A couple of weeks ago, a Vermont legend passed away at his home.
Mike Gallagher, who lived in Pittsfield, Vt., was one of the greatest Nordic ski racers and coaches ever in the United States. He was a nine-time national champion, three-time Olympian, and three-time Olympic coach. He coached another great Vermont Nordic ski racer, Bill Koch, to an overall world cup title. He coached the Rutland Regional High School ski team for more than 10 years, making that team into a force to be reckoned with, and developing many great racers, coaches, and avid life-long skiers.
He also loved to bike and run, and won the Mount Washington uphill running race and the U.S. national bike timetrial. He was innovative in how he trained and how he coached.

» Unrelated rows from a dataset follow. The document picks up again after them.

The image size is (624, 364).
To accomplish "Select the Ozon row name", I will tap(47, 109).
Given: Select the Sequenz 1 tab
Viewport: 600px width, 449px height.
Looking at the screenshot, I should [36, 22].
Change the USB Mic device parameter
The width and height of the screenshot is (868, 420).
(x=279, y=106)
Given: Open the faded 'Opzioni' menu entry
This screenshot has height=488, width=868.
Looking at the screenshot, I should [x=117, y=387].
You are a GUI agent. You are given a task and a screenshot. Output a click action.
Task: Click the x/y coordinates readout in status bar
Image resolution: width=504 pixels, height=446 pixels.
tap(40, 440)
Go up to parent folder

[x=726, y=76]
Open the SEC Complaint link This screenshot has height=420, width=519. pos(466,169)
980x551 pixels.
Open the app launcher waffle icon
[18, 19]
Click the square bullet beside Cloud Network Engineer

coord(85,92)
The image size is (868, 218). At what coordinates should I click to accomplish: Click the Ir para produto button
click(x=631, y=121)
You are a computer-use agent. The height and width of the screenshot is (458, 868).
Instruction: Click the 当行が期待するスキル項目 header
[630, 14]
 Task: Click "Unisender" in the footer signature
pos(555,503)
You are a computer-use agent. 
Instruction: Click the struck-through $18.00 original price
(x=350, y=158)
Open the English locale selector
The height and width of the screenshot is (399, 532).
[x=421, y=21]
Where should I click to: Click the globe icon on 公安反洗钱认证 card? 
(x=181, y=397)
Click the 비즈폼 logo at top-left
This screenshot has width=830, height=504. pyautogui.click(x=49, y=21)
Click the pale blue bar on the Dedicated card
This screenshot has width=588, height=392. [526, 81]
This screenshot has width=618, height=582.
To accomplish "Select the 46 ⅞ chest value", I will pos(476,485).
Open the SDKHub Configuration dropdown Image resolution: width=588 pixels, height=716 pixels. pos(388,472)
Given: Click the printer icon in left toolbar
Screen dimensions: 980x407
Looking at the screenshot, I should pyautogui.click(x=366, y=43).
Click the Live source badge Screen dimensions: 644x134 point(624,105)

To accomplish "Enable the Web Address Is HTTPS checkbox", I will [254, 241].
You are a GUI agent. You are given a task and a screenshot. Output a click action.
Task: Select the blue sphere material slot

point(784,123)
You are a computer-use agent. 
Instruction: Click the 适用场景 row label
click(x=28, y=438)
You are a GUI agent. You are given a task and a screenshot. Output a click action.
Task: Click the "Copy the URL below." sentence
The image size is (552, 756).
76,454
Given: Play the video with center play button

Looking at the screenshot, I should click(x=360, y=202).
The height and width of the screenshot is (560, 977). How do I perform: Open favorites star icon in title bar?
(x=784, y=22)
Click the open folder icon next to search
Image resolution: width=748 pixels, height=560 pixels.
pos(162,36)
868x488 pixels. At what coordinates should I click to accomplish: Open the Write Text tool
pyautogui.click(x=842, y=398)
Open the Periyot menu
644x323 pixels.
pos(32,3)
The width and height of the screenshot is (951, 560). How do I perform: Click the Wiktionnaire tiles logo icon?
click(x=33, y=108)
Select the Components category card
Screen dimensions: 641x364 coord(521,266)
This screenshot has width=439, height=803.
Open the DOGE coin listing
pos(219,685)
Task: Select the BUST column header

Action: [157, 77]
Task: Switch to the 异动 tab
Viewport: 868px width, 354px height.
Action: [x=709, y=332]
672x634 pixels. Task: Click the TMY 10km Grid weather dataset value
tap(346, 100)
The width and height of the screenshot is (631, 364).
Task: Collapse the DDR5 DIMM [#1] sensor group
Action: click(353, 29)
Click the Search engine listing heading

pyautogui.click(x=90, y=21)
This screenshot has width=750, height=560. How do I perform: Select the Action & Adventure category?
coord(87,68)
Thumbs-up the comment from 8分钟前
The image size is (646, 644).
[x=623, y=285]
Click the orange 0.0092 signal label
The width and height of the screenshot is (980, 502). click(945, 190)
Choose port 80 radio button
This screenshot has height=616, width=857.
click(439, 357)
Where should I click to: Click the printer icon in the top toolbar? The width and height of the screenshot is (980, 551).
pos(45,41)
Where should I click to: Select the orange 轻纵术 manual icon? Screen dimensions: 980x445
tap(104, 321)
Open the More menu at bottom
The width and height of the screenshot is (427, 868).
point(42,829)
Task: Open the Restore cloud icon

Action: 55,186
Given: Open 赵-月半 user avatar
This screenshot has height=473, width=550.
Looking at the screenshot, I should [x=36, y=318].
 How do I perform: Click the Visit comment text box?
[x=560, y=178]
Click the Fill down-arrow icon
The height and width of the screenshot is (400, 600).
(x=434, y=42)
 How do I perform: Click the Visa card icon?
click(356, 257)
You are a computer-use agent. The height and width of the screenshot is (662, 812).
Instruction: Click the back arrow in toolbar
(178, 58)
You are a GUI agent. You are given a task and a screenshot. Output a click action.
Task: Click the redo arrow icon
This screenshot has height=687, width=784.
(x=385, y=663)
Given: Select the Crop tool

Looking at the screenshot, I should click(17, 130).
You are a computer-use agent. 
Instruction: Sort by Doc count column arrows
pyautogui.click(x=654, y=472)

One example of this is that in his quest to win the U.S. national bike timetrial, he practiced by riding his bike on a stationary trainer in a sauna, to get his body to adapt to the temperature he predicted for the place and day of the race.
He was also my friend. When I was 16 years old and still mending from a horrible knee injury, my knee doctor told me of a ski camp he was coaching in the Rutland area. Mike's coaching was friendly and energizing. He was very kind about the fact that I broke his strength training equipment, and started exclaiming about how strong I was, in a situation where a different person might have been upset with me.
When we biked as part of the camp, he and I found ourselves racing each other up Mountain Top Road, a very long continuous uphill. We didn't plan it or discuss it. It just sort of happened, because we were both what he called "half wheelers" -- we both like to be a half-wheel ahead of the other person. When two people who are like that, bike together, the result is to go faster and faster. We went faster and faster until we were both gulping as much air as we could.
We both biked our fastest, all the way to the top, where he got ahead of me by half a wheel length and declared himself victorious. We were both grinning, loving a good chase. Mike liked to talk about enjoying the chase, and about finding energy and recovery in being in nature and doing what you love. He deeply believed in playing fair, and often spoke of that in the context of hunting, which was one of his favorite things to do. He always hunted fair, gave the animals their fair chance.
We remained friends ever since. When I was having a very hard time in my life as a young adult, he told me I was welcome to come to his house any time, and stay. So I always had a backup plan, a respite place, where I could get away from it all and have a good friend to talk to and some nice warm home-cooked chili (his favorite food). We talked on the phone often, and occasionally visited and skied together. Just last winter, he came to one of my races, and we got to talk quite a bit. I was feeling chronically tired, and he recommended that I go out in the wilderness and ski all I want and have fun, and don't keep track of how much I am skiing or how fast, and leave the heart rate monitor at home. So I did -- I ski toured in the Green Mountain National Forest almost every day, until I felt good again, which didn't take long. His approach to "recovery" is one that few athletes or coaches really understand today. Now, the human body is thought about as though it's a machine. Mike was fully aware of the role of fun, play, emotions, enthusiasm, desire. To him, athletes were human beings. He was a deeply sensitive and compassionate person, something we don't stereotypically think of in athletes and coaches.
Mike Gallagher was a great person, on top of being a great athlete and a great coach.